— TASK DIRECTIONS —
Give back the lines below exactly, but do not include any pictures.

— DATA —
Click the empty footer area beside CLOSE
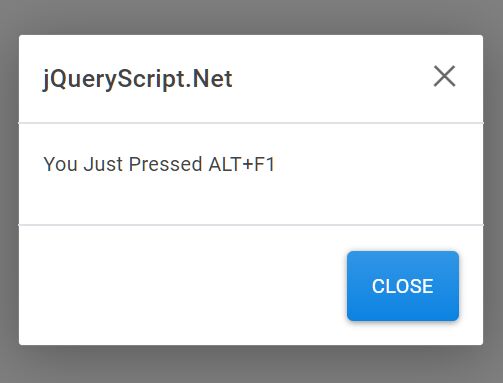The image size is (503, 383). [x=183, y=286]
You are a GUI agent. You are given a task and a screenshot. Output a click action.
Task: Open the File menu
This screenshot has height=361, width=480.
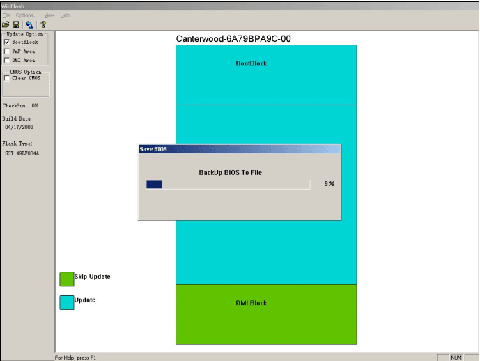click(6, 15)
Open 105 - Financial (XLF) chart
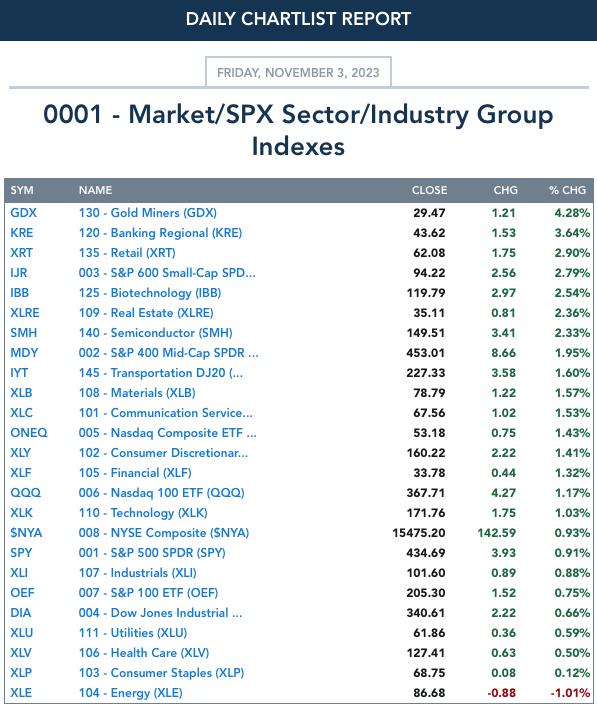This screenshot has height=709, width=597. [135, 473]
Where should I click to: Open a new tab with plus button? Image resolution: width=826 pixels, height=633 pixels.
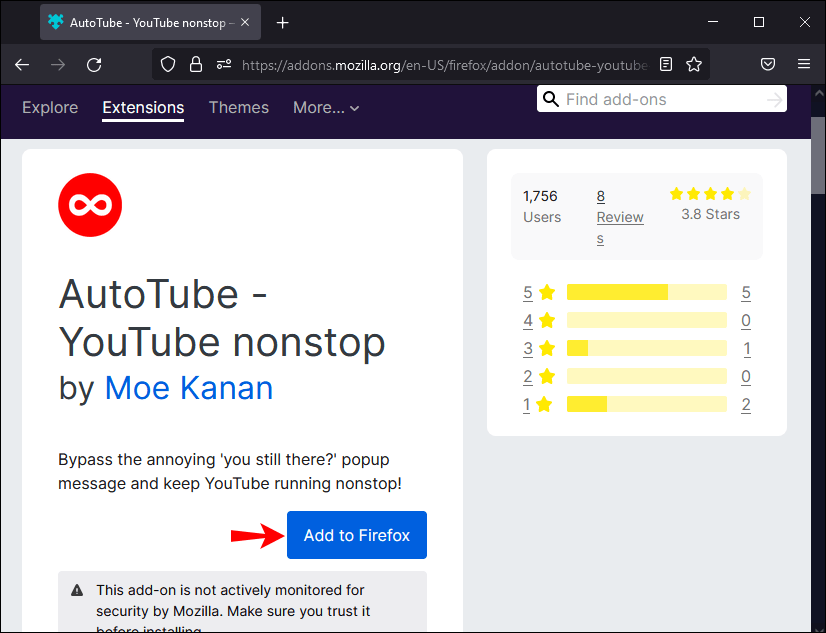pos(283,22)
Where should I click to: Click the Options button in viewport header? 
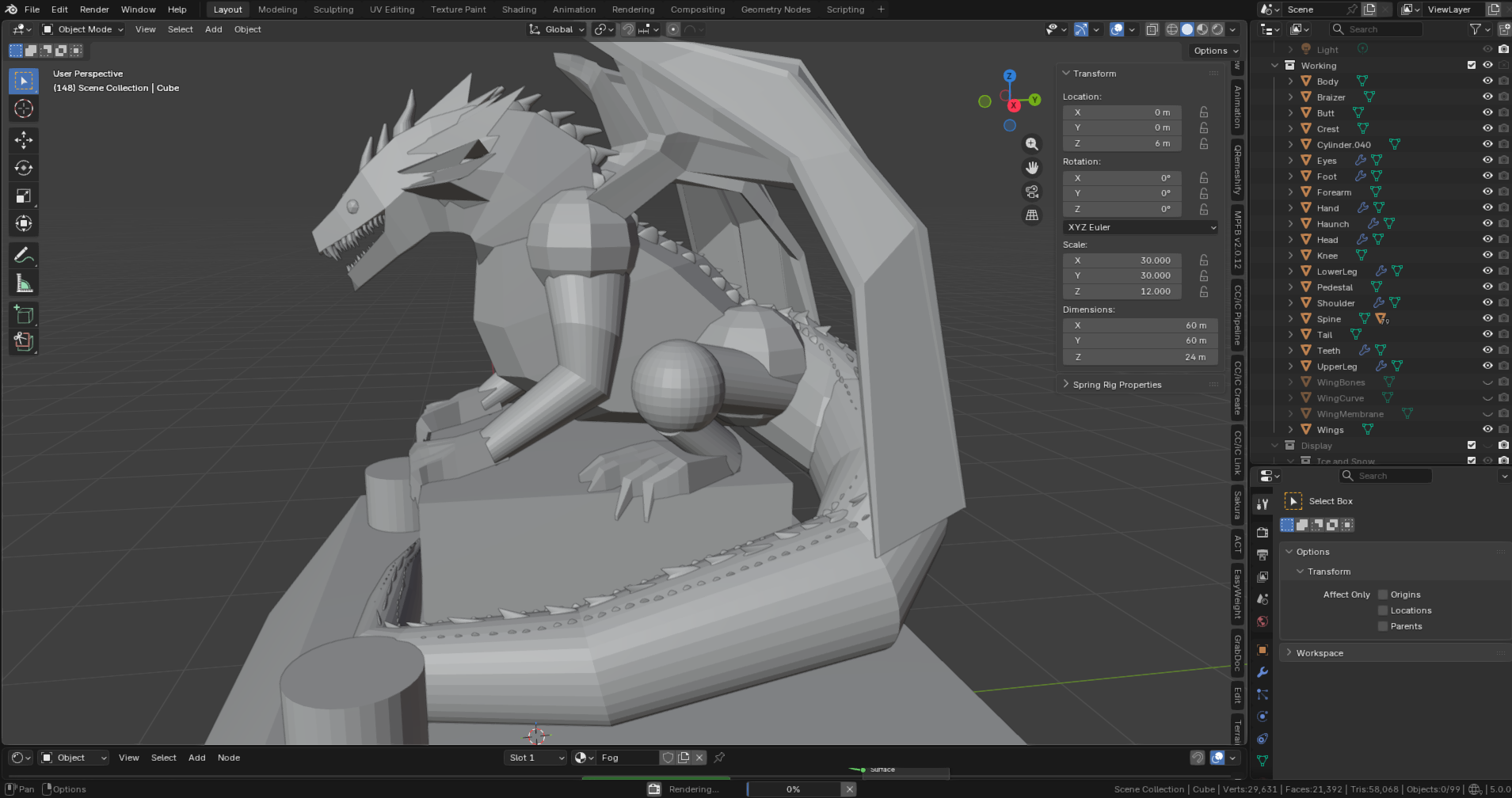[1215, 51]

— WRITTEN ANSWER —
Click the empty footer area beside CLOSE
The image size is (503, 383). [x=183, y=286]
You are a GUI agent. You are given a task and a screenshot. Output a click action.
Task: Open the File menu
This screenshot has height=361, width=480.
click(6, 15)
Open 105 - Financial (XLF) chart
This screenshot has height=709, width=597. [135, 473]
Where should I click to: Open a new tab with plus button? Image resolution: width=826 pixels, height=633 pixels.
pos(283,22)
Where should I click to: Click the Options button in viewport header? 
[1215, 51]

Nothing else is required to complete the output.